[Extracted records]
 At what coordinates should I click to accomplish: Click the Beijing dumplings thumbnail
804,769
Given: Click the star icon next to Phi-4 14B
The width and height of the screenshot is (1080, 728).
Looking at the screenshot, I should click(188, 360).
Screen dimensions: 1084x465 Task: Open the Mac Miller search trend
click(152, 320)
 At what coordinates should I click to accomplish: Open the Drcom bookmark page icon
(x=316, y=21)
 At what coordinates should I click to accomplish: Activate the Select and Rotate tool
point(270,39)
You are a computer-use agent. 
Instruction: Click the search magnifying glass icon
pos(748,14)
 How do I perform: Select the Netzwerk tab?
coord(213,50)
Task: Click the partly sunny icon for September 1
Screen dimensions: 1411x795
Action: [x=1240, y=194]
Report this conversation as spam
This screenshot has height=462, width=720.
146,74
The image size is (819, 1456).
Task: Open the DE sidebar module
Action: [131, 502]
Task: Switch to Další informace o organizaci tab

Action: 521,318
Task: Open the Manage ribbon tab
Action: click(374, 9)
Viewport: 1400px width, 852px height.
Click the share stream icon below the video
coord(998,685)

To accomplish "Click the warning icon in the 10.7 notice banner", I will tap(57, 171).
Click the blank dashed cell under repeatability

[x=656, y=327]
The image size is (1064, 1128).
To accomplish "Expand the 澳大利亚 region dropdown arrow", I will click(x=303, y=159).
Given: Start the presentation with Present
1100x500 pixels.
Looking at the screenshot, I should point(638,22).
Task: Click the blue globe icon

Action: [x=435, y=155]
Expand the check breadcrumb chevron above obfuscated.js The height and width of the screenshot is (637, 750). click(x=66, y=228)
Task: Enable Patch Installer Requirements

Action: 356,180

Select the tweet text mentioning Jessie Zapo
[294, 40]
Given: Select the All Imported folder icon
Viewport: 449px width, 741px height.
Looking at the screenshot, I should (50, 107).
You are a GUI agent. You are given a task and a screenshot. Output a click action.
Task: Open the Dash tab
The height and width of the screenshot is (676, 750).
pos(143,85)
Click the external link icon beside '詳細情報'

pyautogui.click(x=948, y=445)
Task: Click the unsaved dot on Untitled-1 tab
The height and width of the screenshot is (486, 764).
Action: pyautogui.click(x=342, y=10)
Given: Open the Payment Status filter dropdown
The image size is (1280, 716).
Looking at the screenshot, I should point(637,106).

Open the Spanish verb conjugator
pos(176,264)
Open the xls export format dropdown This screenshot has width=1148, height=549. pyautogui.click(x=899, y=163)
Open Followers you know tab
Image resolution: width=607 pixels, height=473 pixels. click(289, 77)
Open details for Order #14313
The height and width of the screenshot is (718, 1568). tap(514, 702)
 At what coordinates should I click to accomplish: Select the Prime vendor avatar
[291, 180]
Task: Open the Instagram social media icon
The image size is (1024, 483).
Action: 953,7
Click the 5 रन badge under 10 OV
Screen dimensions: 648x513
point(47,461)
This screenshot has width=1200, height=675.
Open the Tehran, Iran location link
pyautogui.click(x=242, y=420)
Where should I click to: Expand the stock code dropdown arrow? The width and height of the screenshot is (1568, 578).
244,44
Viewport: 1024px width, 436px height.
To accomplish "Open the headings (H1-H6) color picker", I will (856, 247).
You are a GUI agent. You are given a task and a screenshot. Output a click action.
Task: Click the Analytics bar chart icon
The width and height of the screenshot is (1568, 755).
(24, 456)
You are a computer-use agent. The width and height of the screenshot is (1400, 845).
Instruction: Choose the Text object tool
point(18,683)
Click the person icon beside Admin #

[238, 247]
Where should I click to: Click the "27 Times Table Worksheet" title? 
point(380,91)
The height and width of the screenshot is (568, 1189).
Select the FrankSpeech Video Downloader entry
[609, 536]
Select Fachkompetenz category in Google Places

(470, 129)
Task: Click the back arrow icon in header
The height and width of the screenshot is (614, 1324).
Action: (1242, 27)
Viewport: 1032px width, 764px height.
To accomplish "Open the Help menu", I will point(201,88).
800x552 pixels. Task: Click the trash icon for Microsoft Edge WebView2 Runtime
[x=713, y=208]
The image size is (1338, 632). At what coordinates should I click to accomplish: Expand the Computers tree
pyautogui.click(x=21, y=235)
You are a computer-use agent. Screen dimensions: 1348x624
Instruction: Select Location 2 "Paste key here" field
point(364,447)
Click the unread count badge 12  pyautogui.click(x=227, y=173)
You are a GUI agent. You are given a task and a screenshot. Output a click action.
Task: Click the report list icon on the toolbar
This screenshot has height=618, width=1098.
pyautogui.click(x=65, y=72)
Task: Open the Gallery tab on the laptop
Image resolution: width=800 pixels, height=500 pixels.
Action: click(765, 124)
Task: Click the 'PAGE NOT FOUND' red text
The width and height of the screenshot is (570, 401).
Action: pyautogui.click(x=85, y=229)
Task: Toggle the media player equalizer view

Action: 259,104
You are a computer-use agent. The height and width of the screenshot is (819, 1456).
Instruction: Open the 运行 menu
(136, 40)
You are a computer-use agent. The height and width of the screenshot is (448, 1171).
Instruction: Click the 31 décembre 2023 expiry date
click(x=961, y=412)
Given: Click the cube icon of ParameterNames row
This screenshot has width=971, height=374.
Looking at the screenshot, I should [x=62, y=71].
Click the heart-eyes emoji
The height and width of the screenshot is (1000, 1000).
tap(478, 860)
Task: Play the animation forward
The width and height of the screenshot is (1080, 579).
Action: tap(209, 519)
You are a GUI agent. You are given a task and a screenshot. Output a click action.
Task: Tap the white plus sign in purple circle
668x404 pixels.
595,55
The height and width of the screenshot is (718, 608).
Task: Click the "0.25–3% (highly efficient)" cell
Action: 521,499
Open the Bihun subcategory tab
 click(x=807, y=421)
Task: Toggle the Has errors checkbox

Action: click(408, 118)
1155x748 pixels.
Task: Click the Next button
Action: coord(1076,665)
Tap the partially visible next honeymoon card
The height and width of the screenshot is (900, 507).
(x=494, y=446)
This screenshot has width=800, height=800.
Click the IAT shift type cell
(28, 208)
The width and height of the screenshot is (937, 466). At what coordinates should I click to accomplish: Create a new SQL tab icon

What the exercise asks:
Return all data verbatim.

Exercise output:
 At what coordinates should I click to accomplish: Click the Beijing dumplings thumbnail
804,769
Given: Click the star icon next to Phi-4 14B
The width and height of the screenshot is (1080, 728).
Looking at the screenshot, I should click(188, 360).
Screen dimensions: 1084x465 Task: Open the Mac Miller search trend
click(152, 320)
 At what coordinates should I click to accomplish: Open the Drcom bookmark page icon
(x=316, y=21)
 At what coordinates should I click to accomplish: Activate the Select and Rotate tool
point(270,39)
You are a computer-use agent. 
Instruction: Click the search magnifying glass icon
pos(748,14)
 How do I perform: Select the Netzwerk tab?
coord(213,50)
Task: Click the partly sunny icon for September 1
Screen dimensions: 1411x795
Action: [x=1240, y=194]
Report this conversation as spam
This screenshot has height=462, width=720.
146,74
The image size is (819, 1456).
Task: Open the DE sidebar module
Action: [131, 502]
Task: Switch to Další informace o organizaci tab

Action: 521,318
Task: Open the Manage ribbon tab
Action: click(374, 9)
Viewport: 1400px width, 852px height.
Click the share stream icon below the video
coord(998,685)

To accomplish "Click the warning icon in the 10.7 notice banner", I will tap(57, 171).
Click the blank dashed cell under repeatability

[x=656, y=327]
The image size is (1064, 1128).
To accomplish "Expand the 澳大利亚 region dropdown arrow", I will click(x=303, y=159).
Given: Start the presentation with Present
1100x500 pixels.
Looking at the screenshot, I should point(638,22).
Task: Click the blue globe icon

Action: [x=435, y=155]
Expand the check breadcrumb chevron above obfuscated.js The height and width of the screenshot is (637, 750). click(x=66, y=228)
Task: Enable Patch Installer Requirements

Action: 356,180

Select the tweet text mentioning Jessie Zapo
[294, 40]
Given: Select the All Imported folder icon
Viewport: 449px width, 741px height.
Looking at the screenshot, I should (50, 107).
You are a GUI agent. You are given a task and a screenshot. Output a click action.
Task: Open the Dash tab
The height and width of the screenshot is (676, 750).
pos(143,85)
Click the external link icon beside '詳細情報'

pyautogui.click(x=948, y=445)
Task: Click the unsaved dot on Untitled-1 tab
The height and width of the screenshot is (486, 764).
Action: pyautogui.click(x=342, y=10)
Given: Open the Payment Status filter dropdown
The image size is (1280, 716).
Looking at the screenshot, I should point(637,106).

Open the Spanish verb conjugator
pos(176,264)
Open the xls export format dropdown This screenshot has width=1148, height=549. pyautogui.click(x=899, y=163)
Open Followers you know tab
Image resolution: width=607 pixels, height=473 pixels. click(289, 77)
Open details for Order #14313
The height and width of the screenshot is (718, 1568). tap(514, 702)
 At what coordinates should I click to accomplish: Select the Prime vendor avatar
[291, 180]
Task: Open the Instagram social media icon
The image size is (1024, 483).
Action: 953,7
Click the 5 रन badge under 10 OV
Screen dimensions: 648x513
point(47,461)
This screenshot has width=1200, height=675.
Open the Tehran, Iran location link
pyautogui.click(x=242, y=420)
Where should I click to: Expand the stock code dropdown arrow? The width and height of the screenshot is (1568, 578).
244,44
Viewport: 1024px width, 436px height.
To accomplish "Open the headings (H1-H6) color picker", I will (856, 247).
You are a GUI agent. You are given a task and a screenshot. Output a click action.
Task: Click the Analytics bar chart icon
The width and height of the screenshot is (1568, 755).
(24, 456)
You are a computer-use agent. The width and height of the screenshot is (1400, 845).
Instruction: Choose the Text object tool
point(18,683)
Click the person icon beside Admin #

[238, 247]
Where should I click to: Click the "27 Times Table Worksheet" title? 
point(380,91)
The height and width of the screenshot is (568, 1189).
Select the FrankSpeech Video Downloader entry
[609, 536]
Select Fachkompetenz category in Google Places

(470, 129)
Task: Click the back arrow icon in header
The height and width of the screenshot is (614, 1324).
Action: (1242, 27)
Viewport: 1032px width, 764px height.
To accomplish "Open the Help menu", I will point(201,88).
800x552 pixels. Task: Click the trash icon for Microsoft Edge WebView2 Runtime
[x=713, y=208]
The image size is (1338, 632). At what coordinates should I click to accomplish: Expand the Computers tree
pyautogui.click(x=21, y=235)
You are a computer-use agent. Screen dimensions: 1348x624
Instruction: Select Location 2 "Paste key here" field
point(364,447)
Click the unread count badge 12  pyautogui.click(x=227, y=173)
You are a GUI agent. You are given a task and a screenshot. Output a click action.
Task: Click the report list icon on the toolbar
This screenshot has height=618, width=1098.
pyautogui.click(x=65, y=72)
Task: Open the Gallery tab on the laptop
Image resolution: width=800 pixels, height=500 pixels.
Action: click(765, 124)
Task: Click the 'PAGE NOT FOUND' red text
The width and height of the screenshot is (570, 401).
Action: pyautogui.click(x=85, y=229)
Task: Toggle the media player equalizer view

Action: 259,104
You are a computer-use agent. The height and width of the screenshot is (819, 1456).
Instruction: Open the 运行 menu
(136, 40)
You are a computer-use agent. The height and width of the screenshot is (448, 1171).
Instruction: Click the 31 décembre 2023 expiry date
click(x=961, y=412)
Given: Click the cube icon of ParameterNames row
This screenshot has width=971, height=374.
Looking at the screenshot, I should [x=62, y=71].
Click the heart-eyes emoji
The height and width of the screenshot is (1000, 1000).
tap(478, 860)
Task: Play the animation forward
The width and height of the screenshot is (1080, 579).
Action: tap(209, 519)
You are a GUI agent. You are given a task and a screenshot. Output a click action.
Task: Tap the white plus sign in purple circle
668x404 pixels.
595,55
The height and width of the screenshot is (718, 608).
Task: Click the "0.25–3% (highly efficient)" cell
Action: 521,499
Open the Bihun subcategory tab
 click(x=807, y=421)
Task: Toggle the Has errors checkbox

Action: click(408, 118)
1155x748 pixels.
Task: Click the Next button
Action: coord(1076,665)
Tap the partially visible next honeymoon card
The height and width of the screenshot is (900, 507).
(x=494, y=446)
This screenshot has width=800, height=800.
Click the IAT shift type cell
(28, 208)
The width and height of the screenshot is (937, 466). At what coordinates should I click to accomplish: Create a new SQL tab icon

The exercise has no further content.